▶ Problems to work on:
1. Please repeat from the sewing machine post the part that opens with the words containing "However, in this" and closes with "for a while.".
2. In the sewing machine post, condense the paragraph beginning "While buying a sewing machine on Amazon" into a shorter version that keeps its main facts.
3. Pick up the sewing machine post after its final sentence and write what comes next.

How to Choose The Best Sewing Machine for Beginners
Are you looking for a beginner sewing machine? Do you feel a bit daunted by all the sewing machine choices out there? I know exactly how you feel, because I’ve been there!
In this post I’ll walk you through my personal quest to find the best basic sewing machine for beginners. It’s been an adventure and I’m glad to share my sewing machine journey with you.
First of all, if you are looking to buy a super-duper, top-of-the-line-sewing machine with all the bells and whistles and fancy stitches, this is probably not the post for you.
Having said that, if you’re ready to dive in and buy a truly fabulous machine, my favorite online sewing machine shop is Sewing Machines Plus. They have all kinds of yummy options!
Why Buy A Sewing Machine Online?
Some people live way out in the boondocks, like I do. There are no really outstanding, knowledgeable or well-stocked sewing machine stores anywhere near where we live, so my only option is to buy sewing supplies and accessories online.
While buying a sewing machine on Amazon is fine too, they are simply not equipped to answer your technical questions about their merchandise. What I love about Sewing Machines Plus is that they seem delighted for you to call and ask questions – the more technical the better!
Sewing Machines Plus also:
- have a wonderful payment plan option
- carry every sewing machine accessory you could ever need
- offer free, fast shipping
- do complicated sewing machine repairs and offer robust warranties.
- will give you a 60-day money back guarantee
- have been in the sewing machine business for over 40 years. They know their stuff!
However, in this article I’m going to assume you’re a beginning sewer so I’ll focus on helping you choose a basic starter sewing machine.
Your Very First Sewing Machine – Cheap and Cheerful!
As far as stitches go, the only stitches I personally really care about – even to this day – are the straight stitch (for sewing seams together) and the zig-zag stitch (for everything else).
The zig-zag stitch has all kinds of yummy uses, especially if you want to get into making upcycled women’s clothing. (See my Women’s Tunic Top tutorial for deets on how I use the zig-zag stitch to make colorful funky garments.)
I’m not kidding when I say that you can get some pretty good sewing machines at yard sales and thrift shops. I have gotten machines for around $25 that have done a great job – at least for a while.

▶ Information provided:

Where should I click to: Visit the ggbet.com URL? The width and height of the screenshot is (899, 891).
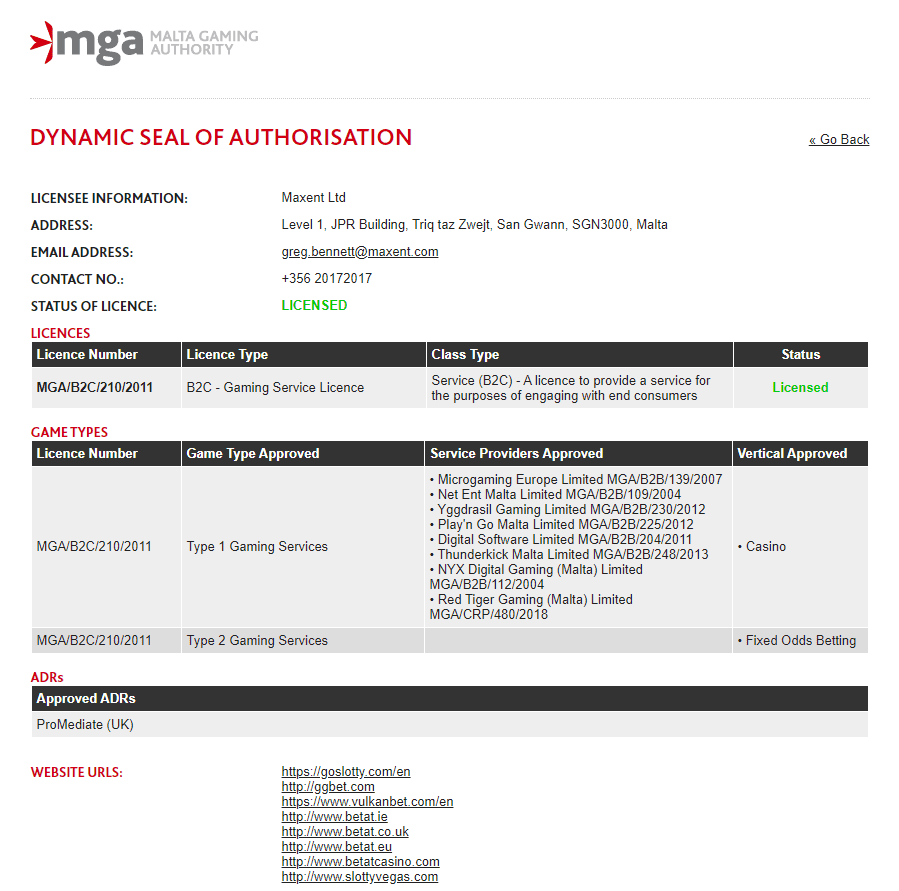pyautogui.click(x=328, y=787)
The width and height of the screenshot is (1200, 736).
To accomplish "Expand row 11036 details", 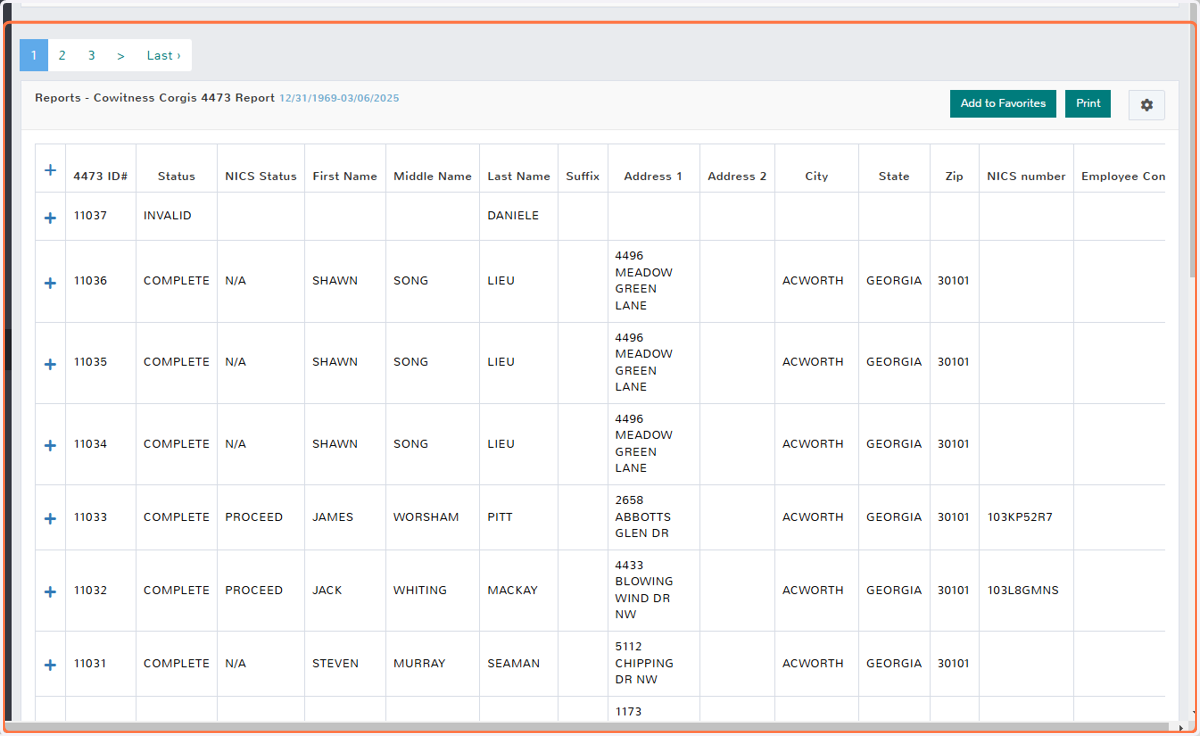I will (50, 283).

▶ Expected answers:
1.
However, in this article I’m going to assume you’re a beginning sewer so I’ll focus on helping you choose a basic starter sewing machine.
Your Very First Sewing Machine – Cheap and Cheerful!
As far as stitches go, the only stitches I personally really care about – even to this day – are the straight stitch (for sewing seams together) and the zig-zag stitch (for everything else).
The zig-zag stitch has all kinds of yummy uses, especially if you want to get into making upcycled women’s clothing. (See my Women’s Tunic Top tutorial for deets on how I use the zig-zag stitch to make colorful funky garments.)
I’m not kidding when I say that you can get some pretty good sewing machines at yard sales and thrift shops. I have gotten machines for around $25 that have done a great job – at least for a while.

2. Buying a sewing machine on Amazon is fine, but Amazon can't answer technical questions about its merchandise. Sewing Machines Plus seems happy to take calls with questions, and the more technical they are, the better.

3.
A made-for-home sewing machine will break down and wear out if you use it every day, especially if you’re working with heavy fabrics like leather or denim.
Sometimes, getting a cheap sewing machine repaired will cost you more than it’s worth. You’d be better off saving up some money and investing in something more sturdy if you’re serious about sewing.
But if you’re a beginning sewer and you have less than $100 to spend, you can find a starter sewing machine on Craigslist, Ebay, Facebook, or at a local yard sale. Then you can sew your heart out until the machine finally quits and you’re ready to invest in a better machine, like a Janome, for example.
Why Metal Sewing Machines Are Better For Beginners
No matter whether you’re a beginner or are thinking of making sewing into a career, ideally, you’ll want a metal sewing machine.
You can waste a couple of hundred bucks on a brand new plastic sewing machine if you want to. But the truth is that many of the older metal models will work better and last longer.
Why? A metal sewing machine is much easier to maintain. You can clean metal parts easily with a damp cloth and some chrome polish. Metal parts rarely break. And metal responds well to a good oiling (see below for sewing machine maintenance tips).
If you come across a metal sewing machine that looks like it was made in the 1960s, I say go for it. Make sure the wires look good (not chewed or frayed). Ask the owner (or the shop) if you can plug it in and try it out. If it seems to hum along nicely and does nice straight stitches, snap it up and take it home.
This old Kenmore sewing machine made in 1958 is a beauty. She was given to me by a dear friend who knows me well. Not only is she pretty (all sewing machines are “she”), but she is solid. None of her parts are plastic and therefore they don’t snap off easily. A machine like this will last forever if properly loved.
There are truly plenty of good old metal sewing machines to be found out there. You can find them on Ebay. Maybe a relative or friends has one you can buy or borrow.
When people hear that you want to learn to sew they will often offer you their old one for free or a trade. Tell them yes please, and thank you very much!
Your “Forever” Sewing Machine – Worth The Investment
Once you’ve had a chance to fiddle around with a couple of older sewing machines, maintaining them and creating some cool projects, you’ll be ready to move on to your high-end, forever sewing machine and live happily ever after.
You’re ready to buy a better sewing machine if:
- made some cool creations with your old sewing machine, and you’re addicted.
- You know you love sewing, and
- You have no doubt you’ll be sewing for a long, long time – maybe even the rest of your life, it you’re anything like me.
By the way, it’s important to know that you’ll need more than one sewing machine if you’re going to be selling what you sew.
A backup sewing machine is a necessity when the other one is in the shop being repaired or serviced. Believe me, when you’re as addicted as I am to sewing, even a few days without a machine is PAINFUL!!!
Sewing machines are like treasured heirlooms, passed down from mother to daughter, aunt to niece. When I inherited my mother’s old Pfaff it was as if a whole new world opened up for me. It gave me a special connection to her every time I made something on it.
My Pick of 5 Best Sewing Machines for Beginners
When you’re ready to invest in your forever sewing machine, be ready for a wonderful experience. There is nothing like sitting down to make a new creation on a sewing machine you know you can trust to be your faithful creative partner for many years to come.
These are my five top recommendations for the best beginner sewing machines (in alphabetical order).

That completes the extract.